AMPK is a serine/threonine kinase that is highly conserved throughout eukaryotes (Kahn et al., 2005, Steinberg and Kemp, 2009, Hardie, 2011 and Mihaylova and Shaw, 2011). It is a heterotrimeric protein consisting of a catalytic α-subunit and regulatory β- and γ-subunits (Kahn et al., 2005 and Hardie, 2011). AMPK activity is activated allosterically by AMP, and by phosphorylation at Thr172 in the activation loop of the α-subunit. It is known as the fuel gauge of the cell because it mediates a nutrient signaling pathway that senses a reduction in cellular energy status (Kahn et al., 2005 and Hardie, 2011). One of the major downstream signaling pathways regulated negatively by AMPK is the TOR signaling pathway (Kahn et al., 2005, Steinberg and Kemp, 2009, Hardie, 2011 and Mihaylova and Shaw, 2011). Our previous studies suggest an inhibitory effect of AMPK on steroid secretion in B. mori. Specifically, PTTH-stimulated ecdysteroidogenesis is accompanied by a decrease in the phosphorylation of AMPK ( Gu et al., 2013). Other signaling molecules that might regulate AMPK phosphorylation in PGs remain to be determined.

In addition, the insulin/insulin-like growth factor signaling pathway (IIS) plays an important role in regulating insect growth, development, lifespan, and metabolic homeostasis (Ikeya et al., 2002, Caldwell et al., 2005, Mirth et al., 2005, Wu and Brown, 2006, De Loof, 2011, Antonova et al., 2012, Vafopoulou and Steel, 1997 and Vafopoulou and Steel, 2014). Molecular genetic studies in Drosophila reveal that insulin signaling is essential for normal growth, and that it functions as a mediator between nutrition and cell growth ( Britton and Edgar, 1998, Britton et al., 2002, Hafen, 2004, Edgar, 2006 and Giannakou and Partridge, 2007). It was found that the ectopic expression of PI3K, an insulin signaling component specifically in PGs, shortens the growth period and creates smaller flies, whereas insulin signaling inhibition in PGs produces an extended growth period and creates larger flies ( Caldwell et al., 2005, Colombani et al., 2005 and Mirth et al., 2005). Although it is not clear how activated insulin signaling regulates ecdysteroidogenesis, the expression of two Halloween genes (dib and phm) appears to be up-regulated upon PI3K activation in the Drosophila PGs ( Colombani et al., 2005). Walkiewicz and Stern (2009) demonstrated that increasing IIS activates PI3K and results in earlier metamorphosis by up-regulating the expression of the Halloween gene dib.

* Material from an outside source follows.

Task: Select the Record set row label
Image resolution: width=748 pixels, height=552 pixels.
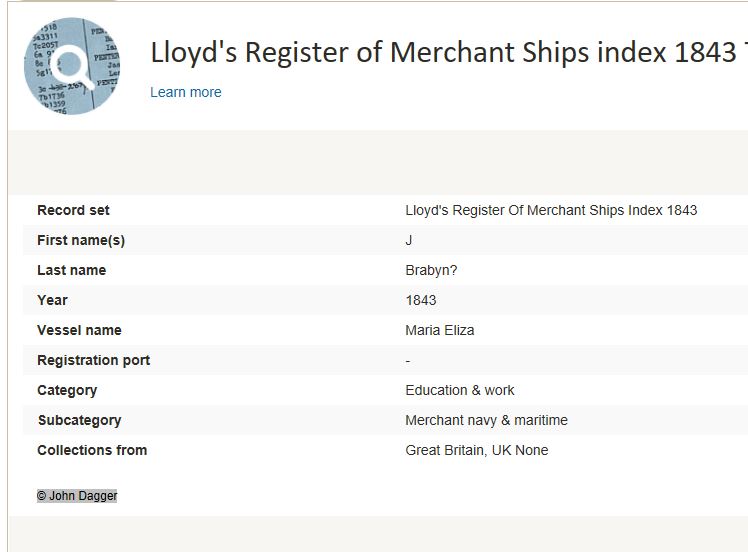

In B. mori, insulin stimulates ecdysone secretion by the PGs through the PI3K/Akt pathway, following prolonged incubation ( Gu et al., 2009).

Bombyxin was the first identified insulin-like peptide in B. mori ( Ishizaki and Suzuki, 1994, Wu and Brown, 2006 and Mizoguchi and Okamoto, 2013). It was originally identified as a molecule with PTTH-like activity. The peptide was initially named Bombyx small PTTH (4K-PTTH), based on its ability to stimulate PGs and trigger adult development in brainless Samia pupae ( Ishizaki and Suzuki, 1994). Nevertheless, it failed to activate the PGs of Bombyx in physiological doses in an in vivo experiment. An in vitro incubation experiment confirmed this point ( Kiriishi et al., 1992). It was later renamed bombyxin instead of small PTTH. Until now, although more than 30 bombyxin genes have been identified ( Iwami, 2000 and Mizoguchi and Okamoto, 2013), its exact physiological role is not very clear, although it was suggested that bombyxin regulates sugar metabolism ( Satake et al., 1997 and Masumura et al., 2000), and that its signaling is linked to nutrition in B. mori ( Nagata et al., 2008). In Rhodnius, bombyxin mildly stimulates ecdysteroidogenesis of PGs ( Vafopoulou and Steel, 1997). In the present study, we examined the effect of bombyxin on PGs of the silkworm, B. mori. Our results showed that bombyxin stimulates ecdysteroidogenesis of PGs in vitro and in vivo and that the viability of PGs was also stimulated by bombyxin. The involvement of PI3K/Akt and AMPK signaling pathways was documented.